Cuttle Brook Nature Reserve
What is Cuttle Brook?
The nature reverse is a unique piece of ‘semi-wild’ countryside free from roads but just a few minutes walk from Thame Town Centre. Meandering right through the reserve is a tributary of the River Thame called the ‘Cuttle Brook’, which springs to life in the Chilterns. Within the reserve you’ll find meadows, woods, wetland areas, plenty of wildlife and a family picnic area. Every visit to Cuttle Brook is an adventure, each season offering its own mystery and variety – the first flowers of spring, the meadows in a summer haze, the colours in the autumn and the frosts of winter.
Used over centuries for grazing there are also signs of the mediaeval ‘open field’ ploughing system, with its ‘ridge and furrow’ humps and bumps. The site was purchased by Thame Town Council in 1978. To protect the nationally scarce flood-plain of wet grasslands, the area became designated as a Local Nature Reserve in 1995.

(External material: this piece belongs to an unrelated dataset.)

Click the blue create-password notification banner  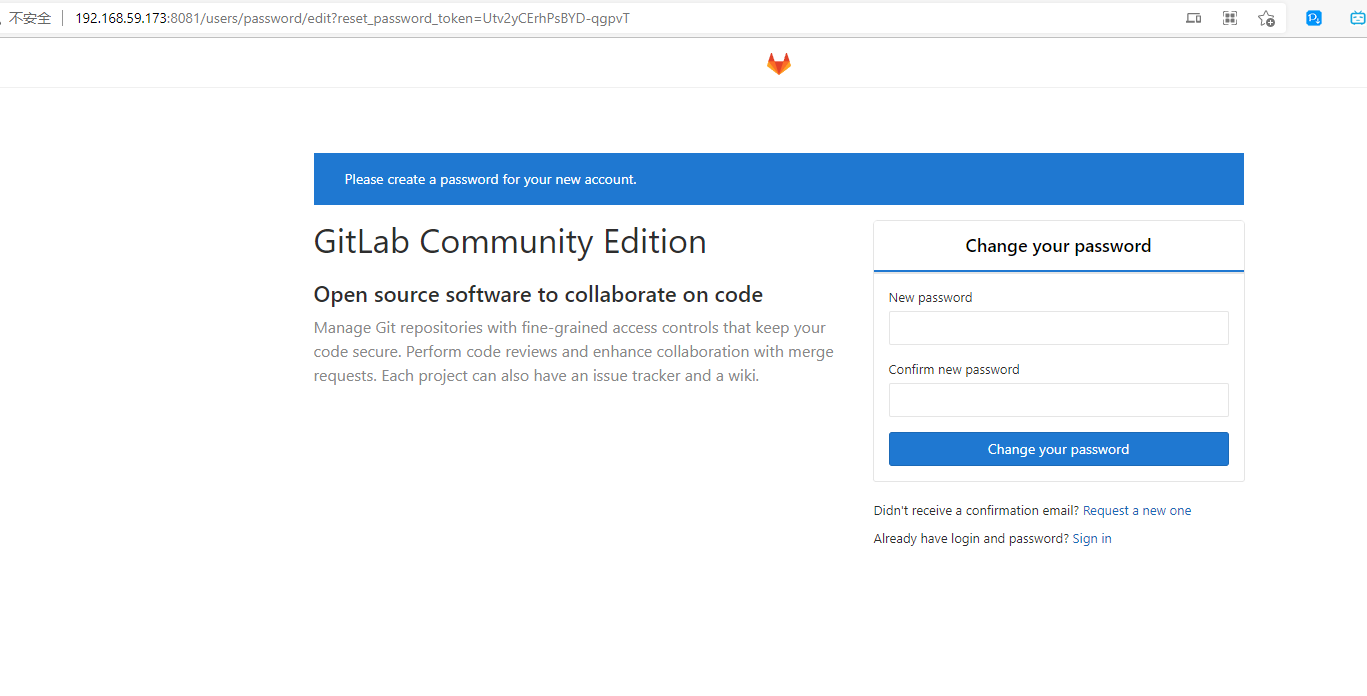[x=778, y=179]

It is now managed for nature conservation, much of the work being done by ‘Cuttle Brook Conservation Volunteers’.
How to help
The Cuttle Brook Conservation Volunteers meet twice monthly (at 10am on the 3rd Sunday and last Wednesday each month) to share hands-on tasks such as mowing paths, improving access for all, building or maintaining boardwalks and bridges, creating seats, ‘laying’ hedges. For the less physical tasks, there are plenty of opportunities for bird-watching, making surveys of plants and wildlife, and taking photographs and videos.
How to find us
The area is open at all times, with nine entrances. It’s on the west side of Thame, Oxfordshire, between the Southern Road Recreation Ground, St Joseph’s School, Lord Williams’s Upper School and The Phoenix Trail. Free parking is normally available by the Scout Hut off Southern Road.